The S3 bucket is mounted to the /logs directory.

Output Format

The resulting CSV is flat, clean, and ready to be merged with non-error data:

jobId,inputFile,errorType,message,rawRecord,isFailure
e8f3d9d4-1c9b,customers_202504.csv,DataFormatError,"Invalid date format",A123,John,Doe,04/35/2024,ACTIVE,True

You can join this with successful job outputs (with isFailure = False) to create a binary classifier dataset.

Usage in SageMaker

We drop this file into s3://my-cobol-ml-dataset/training/errors_flat.csv, which is picked up in our SageMaker training pipeline. We use this dataset to train a binary classification model using XGBoost to predict error likelihood based on patterns in the input file, job metadata, or record structure.

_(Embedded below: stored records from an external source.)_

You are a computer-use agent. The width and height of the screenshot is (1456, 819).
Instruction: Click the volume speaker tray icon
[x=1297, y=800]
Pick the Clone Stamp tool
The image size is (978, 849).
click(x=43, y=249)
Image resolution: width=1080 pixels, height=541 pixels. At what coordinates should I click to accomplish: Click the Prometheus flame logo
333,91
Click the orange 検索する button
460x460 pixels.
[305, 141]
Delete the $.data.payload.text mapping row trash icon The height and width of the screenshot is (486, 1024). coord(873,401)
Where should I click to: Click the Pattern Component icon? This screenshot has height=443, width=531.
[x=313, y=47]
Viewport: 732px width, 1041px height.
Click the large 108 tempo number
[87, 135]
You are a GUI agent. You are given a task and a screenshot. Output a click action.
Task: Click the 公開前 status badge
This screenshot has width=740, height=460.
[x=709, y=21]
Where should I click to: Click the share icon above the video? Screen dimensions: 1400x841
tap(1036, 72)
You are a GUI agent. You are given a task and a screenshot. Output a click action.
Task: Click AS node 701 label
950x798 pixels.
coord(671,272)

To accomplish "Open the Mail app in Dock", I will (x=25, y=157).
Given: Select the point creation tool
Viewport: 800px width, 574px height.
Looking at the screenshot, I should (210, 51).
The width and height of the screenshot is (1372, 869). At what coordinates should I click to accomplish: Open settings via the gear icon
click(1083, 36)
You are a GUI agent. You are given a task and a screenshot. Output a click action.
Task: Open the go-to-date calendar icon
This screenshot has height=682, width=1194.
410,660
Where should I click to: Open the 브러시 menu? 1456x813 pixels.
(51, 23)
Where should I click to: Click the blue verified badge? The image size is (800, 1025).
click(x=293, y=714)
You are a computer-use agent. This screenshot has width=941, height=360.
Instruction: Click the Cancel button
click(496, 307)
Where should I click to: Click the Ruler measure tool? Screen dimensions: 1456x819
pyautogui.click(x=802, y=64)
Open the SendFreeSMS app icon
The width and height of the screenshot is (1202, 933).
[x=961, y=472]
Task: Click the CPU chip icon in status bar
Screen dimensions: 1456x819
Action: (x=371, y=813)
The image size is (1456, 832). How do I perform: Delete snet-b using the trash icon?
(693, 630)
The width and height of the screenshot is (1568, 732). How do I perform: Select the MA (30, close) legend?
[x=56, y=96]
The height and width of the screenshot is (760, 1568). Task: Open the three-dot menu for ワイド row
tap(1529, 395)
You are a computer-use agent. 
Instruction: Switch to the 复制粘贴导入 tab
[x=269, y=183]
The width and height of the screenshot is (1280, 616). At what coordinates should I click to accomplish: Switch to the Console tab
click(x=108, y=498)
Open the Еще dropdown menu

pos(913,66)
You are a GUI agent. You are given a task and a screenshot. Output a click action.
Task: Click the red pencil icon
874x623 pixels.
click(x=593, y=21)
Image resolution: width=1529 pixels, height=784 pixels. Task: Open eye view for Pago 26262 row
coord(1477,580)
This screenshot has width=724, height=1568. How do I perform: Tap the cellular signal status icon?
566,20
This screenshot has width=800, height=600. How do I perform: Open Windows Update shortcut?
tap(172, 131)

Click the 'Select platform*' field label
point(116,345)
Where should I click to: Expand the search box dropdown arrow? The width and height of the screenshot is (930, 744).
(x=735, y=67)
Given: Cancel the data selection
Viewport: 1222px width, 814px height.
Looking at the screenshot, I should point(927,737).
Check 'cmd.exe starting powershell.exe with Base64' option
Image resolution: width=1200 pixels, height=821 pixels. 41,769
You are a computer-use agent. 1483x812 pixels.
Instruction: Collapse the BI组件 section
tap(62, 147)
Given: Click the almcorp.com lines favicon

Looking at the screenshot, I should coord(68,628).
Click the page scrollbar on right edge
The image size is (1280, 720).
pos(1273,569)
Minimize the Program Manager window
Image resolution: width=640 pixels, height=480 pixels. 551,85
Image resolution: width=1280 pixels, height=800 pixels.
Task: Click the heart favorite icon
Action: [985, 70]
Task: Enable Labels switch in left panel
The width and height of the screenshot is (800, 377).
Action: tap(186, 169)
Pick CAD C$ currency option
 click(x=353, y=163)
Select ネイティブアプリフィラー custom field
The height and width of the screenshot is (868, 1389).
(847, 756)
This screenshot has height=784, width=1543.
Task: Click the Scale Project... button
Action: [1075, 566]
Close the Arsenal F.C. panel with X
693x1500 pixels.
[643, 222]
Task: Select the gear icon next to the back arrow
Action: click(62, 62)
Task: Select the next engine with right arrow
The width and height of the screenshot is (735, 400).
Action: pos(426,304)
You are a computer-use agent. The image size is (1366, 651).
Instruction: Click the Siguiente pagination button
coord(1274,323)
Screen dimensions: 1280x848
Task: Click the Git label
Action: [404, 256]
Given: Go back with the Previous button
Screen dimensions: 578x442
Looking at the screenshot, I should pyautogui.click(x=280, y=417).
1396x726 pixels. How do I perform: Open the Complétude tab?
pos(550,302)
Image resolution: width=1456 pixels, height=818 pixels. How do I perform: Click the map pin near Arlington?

This model gives us a proactive signal. When a new file is ingested, we run a prediction first—if the model predicts a high chance of failure, we flag the file, route it to a validation lane, or skip processing entirely.

Conclusion

This is how we take raw COBOL failures and weaponize them as machine learning fuel. A Lambda function flattens error logs from S3 into a single CSV file that SageMaker can consume. From here, it’s all optimization—more features, smarter labels, bigger models. But it starts with structured, automated preprocessing.